3月に一度出かけた。バイモはまだだが、福寿草が咲いているだろうと出かけてみた。ところが、3月に降った雪は松代あたりにも多かったようで、登り始めた最初のカーブでずるりと滑った。カチカチに凍っていないのがむしろ始末に悪く、もちろんスノータイヤに4輪駆動で走ったのだが、タイヤは空回りする。道は細くて急、片側は側溝があり、反対側は急な斜面になっている。私は車を降りて、「右、そのままゆっくり、ストップ!」などと案内する。何度も切り返してかろうじて脱出できた。

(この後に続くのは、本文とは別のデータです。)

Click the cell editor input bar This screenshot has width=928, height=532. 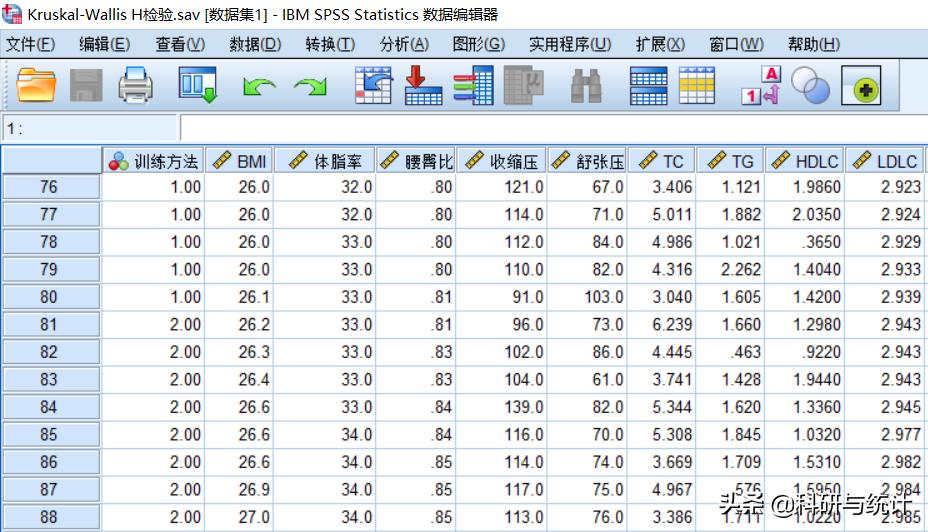[550, 129]
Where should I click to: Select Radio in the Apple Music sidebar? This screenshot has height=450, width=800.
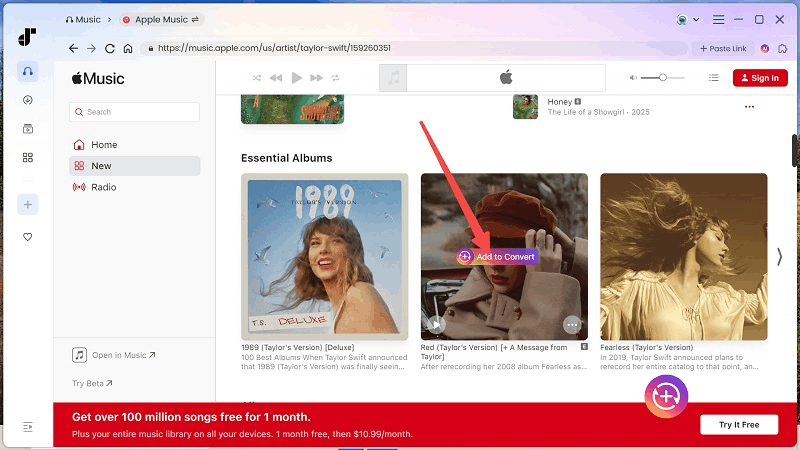point(104,187)
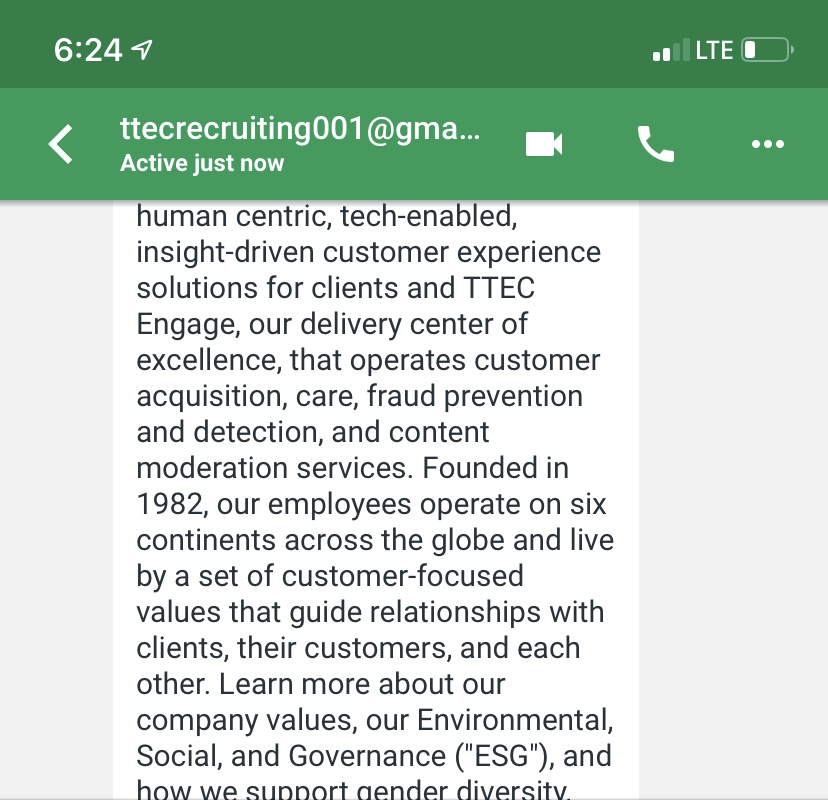
Task: Tap the phrase 'TTEC Engage' in the message
Action: click(x=336, y=306)
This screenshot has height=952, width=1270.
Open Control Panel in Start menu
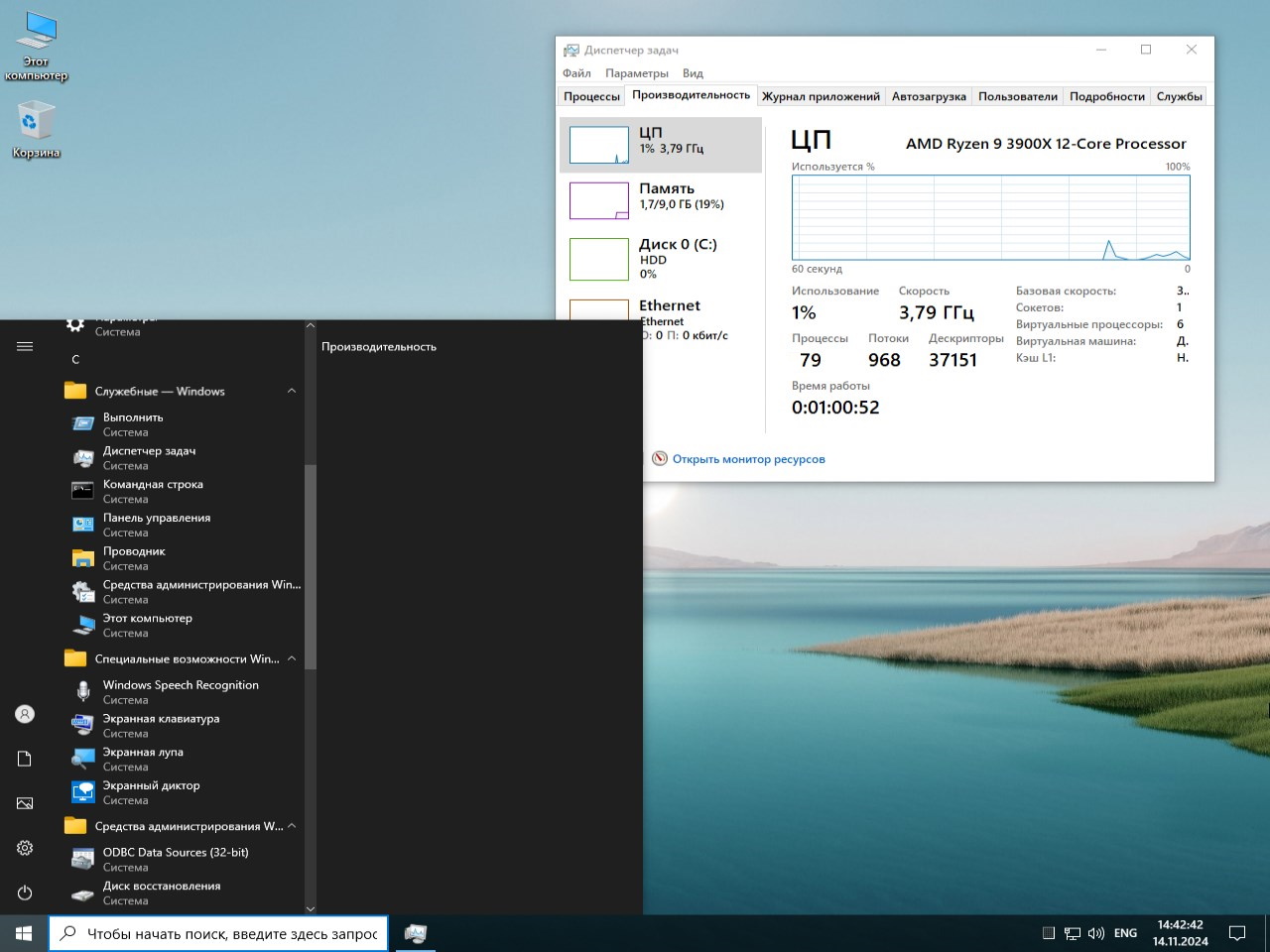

あれから1ヶ月、いつの間にかバイモは満開になったらしい。今年は会えないかもしれないと思っていたが、朝の雨が止んでなんだか晴れてきそうだ。今日は予定もないので、行ってみようか。

松代に用があったので、松代から高速道路沿いに南下、3月に苦労した道を難なく登って妻女山展望台の駐車場に車を停める。いつもは我が家の一台だけということも多いのに、今日は満車に近い状態だ。数日前の新聞に陣場平のバイモが紹介されていたからか。いつもは貸し切り状態の山道を、数人の人が後になり先になり歩いている。新聞効果はすごいんだねぇと言いながら、静かな山が好きな私たちはちょっと選択を誤ったかなどと思っている。

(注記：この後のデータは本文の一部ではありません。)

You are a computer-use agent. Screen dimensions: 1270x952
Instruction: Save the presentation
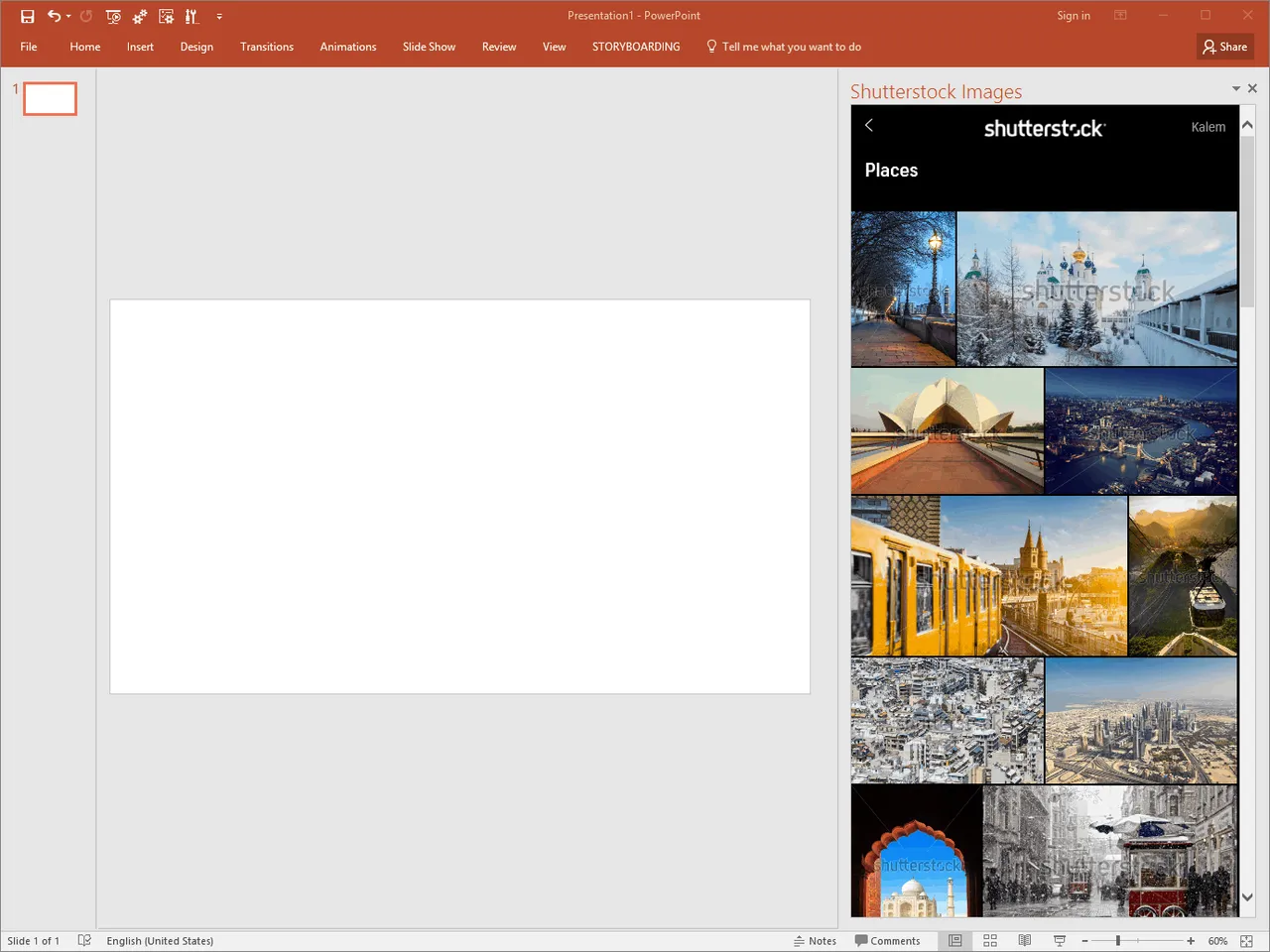[x=27, y=16]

もう少し早く来ていればバイモの最盛期に会えたのだけれど、おそらく今日はもうかなりの花が萎れてしまっているだろう。

道沿いを飾っているシロヤブケマンも終わっているのが多いけれど、それでも白に紫の彩りが可愛く開いているものもたくさん見える。陣場平に近づいていくと、クサボケの赤も道を彩っている。

photo:シロヤブケマン:斎場山
シロヤブケマン

山は新緑に覆われてきた。桜の花びらは吹雪になって舞っている。見上げると若葉の色はなんという華やかさだろう。黄色がかったもの、赤っぽいもの、若緑、深い青緑、春の緑は実に豊かだ。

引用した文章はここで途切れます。